Task brief: All the data should come back exactly as it was given.

Task data:
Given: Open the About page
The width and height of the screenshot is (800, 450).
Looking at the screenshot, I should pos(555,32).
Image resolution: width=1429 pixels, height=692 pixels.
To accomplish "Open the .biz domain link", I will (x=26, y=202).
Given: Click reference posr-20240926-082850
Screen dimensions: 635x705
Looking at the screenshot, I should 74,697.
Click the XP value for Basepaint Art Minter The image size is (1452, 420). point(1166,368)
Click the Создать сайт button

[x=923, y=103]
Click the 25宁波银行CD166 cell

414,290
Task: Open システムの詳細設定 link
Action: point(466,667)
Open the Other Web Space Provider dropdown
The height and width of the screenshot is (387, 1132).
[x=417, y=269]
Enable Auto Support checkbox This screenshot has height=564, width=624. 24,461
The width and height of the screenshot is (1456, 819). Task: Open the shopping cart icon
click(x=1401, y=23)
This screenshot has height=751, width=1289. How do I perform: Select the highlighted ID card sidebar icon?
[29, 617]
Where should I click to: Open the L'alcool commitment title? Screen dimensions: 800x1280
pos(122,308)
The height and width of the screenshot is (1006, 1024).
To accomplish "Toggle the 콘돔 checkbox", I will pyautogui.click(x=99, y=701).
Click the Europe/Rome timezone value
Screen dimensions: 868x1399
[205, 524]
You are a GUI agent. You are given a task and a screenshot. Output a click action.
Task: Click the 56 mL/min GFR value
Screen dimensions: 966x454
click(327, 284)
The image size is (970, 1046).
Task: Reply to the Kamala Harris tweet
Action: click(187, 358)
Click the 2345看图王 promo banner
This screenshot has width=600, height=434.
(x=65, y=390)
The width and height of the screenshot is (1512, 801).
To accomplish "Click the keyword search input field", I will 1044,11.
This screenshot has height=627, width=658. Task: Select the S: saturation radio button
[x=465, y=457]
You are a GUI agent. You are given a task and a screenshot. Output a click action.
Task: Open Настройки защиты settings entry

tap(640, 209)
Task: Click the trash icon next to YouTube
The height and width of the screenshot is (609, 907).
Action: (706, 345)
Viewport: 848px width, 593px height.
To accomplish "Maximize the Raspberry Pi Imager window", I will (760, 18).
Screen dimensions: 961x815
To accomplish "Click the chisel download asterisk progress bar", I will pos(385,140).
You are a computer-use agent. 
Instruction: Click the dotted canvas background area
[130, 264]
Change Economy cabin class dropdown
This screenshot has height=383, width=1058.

Solution:
Given: Open the About page
The width and height of the screenshot is (800, 450).
Looking at the screenshot, I should pos(555,32).
Image resolution: width=1429 pixels, height=692 pixels.
To accomplish "Open the .biz domain link", I will (x=26, y=202).
Given: Click reference posr-20240926-082850
Screen dimensions: 635x705
Looking at the screenshot, I should 74,697.
Click the XP value for Basepaint Art Minter The image size is (1452, 420). point(1166,368)
Click the Создать сайт button

[x=923, y=103]
Click the 25宁波银行CD166 cell

414,290
Task: Open システムの詳細設定 link
Action: point(466,667)
Open the Other Web Space Provider dropdown
The height and width of the screenshot is (387, 1132).
[x=417, y=269]
Enable Auto Support checkbox This screenshot has height=564, width=624. 24,461
The width and height of the screenshot is (1456, 819). Task: Open the shopping cart icon
click(x=1401, y=23)
This screenshot has height=751, width=1289. How do I perform: Select the highlighted ID card sidebar icon?
[29, 617]
Where should I click to: Open the L'alcool commitment title? Screen dimensions: 800x1280
pos(122,308)
The height and width of the screenshot is (1006, 1024).
To accomplish "Toggle the 콘돔 checkbox", I will pyautogui.click(x=99, y=701).
Click the Europe/Rome timezone value
Screen dimensions: 868x1399
[205, 524]
You are a GUI agent. You are given a task and a screenshot. Output a click action.
Task: Click the 56 mL/min GFR value
Screen dimensions: 966x454
click(327, 284)
The image size is (970, 1046).
Task: Reply to the Kamala Harris tweet
Action: click(187, 358)
Click the 2345看图王 promo banner
This screenshot has width=600, height=434.
(x=65, y=390)
The width and height of the screenshot is (1512, 801).
To accomplish "Click the keyword search input field", I will 1044,11.
This screenshot has height=627, width=658. Task: Select the S: saturation radio button
[x=465, y=457]
You are a GUI agent. You are given a task and a screenshot. Output a click action.
Task: Open Настройки защиты settings entry

tap(640, 209)
Task: Click the trash icon next to YouTube
The height and width of the screenshot is (609, 907).
Action: (706, 345)
Viewport: 848px width, 593px height.
To accomplish "Maximize the Raspberry Pi Imager window", I will (760, 18).
Screen dimensions: 961x815
To accomplish "Click the chisel download asterisk progress bar", I will pos(385,140).
You are a computer-use agent. 
Instruction: Click the dotted canvas background area
[130, 264]
Change Economy cabin class dropdown
This screenshot has height=383, width=1058.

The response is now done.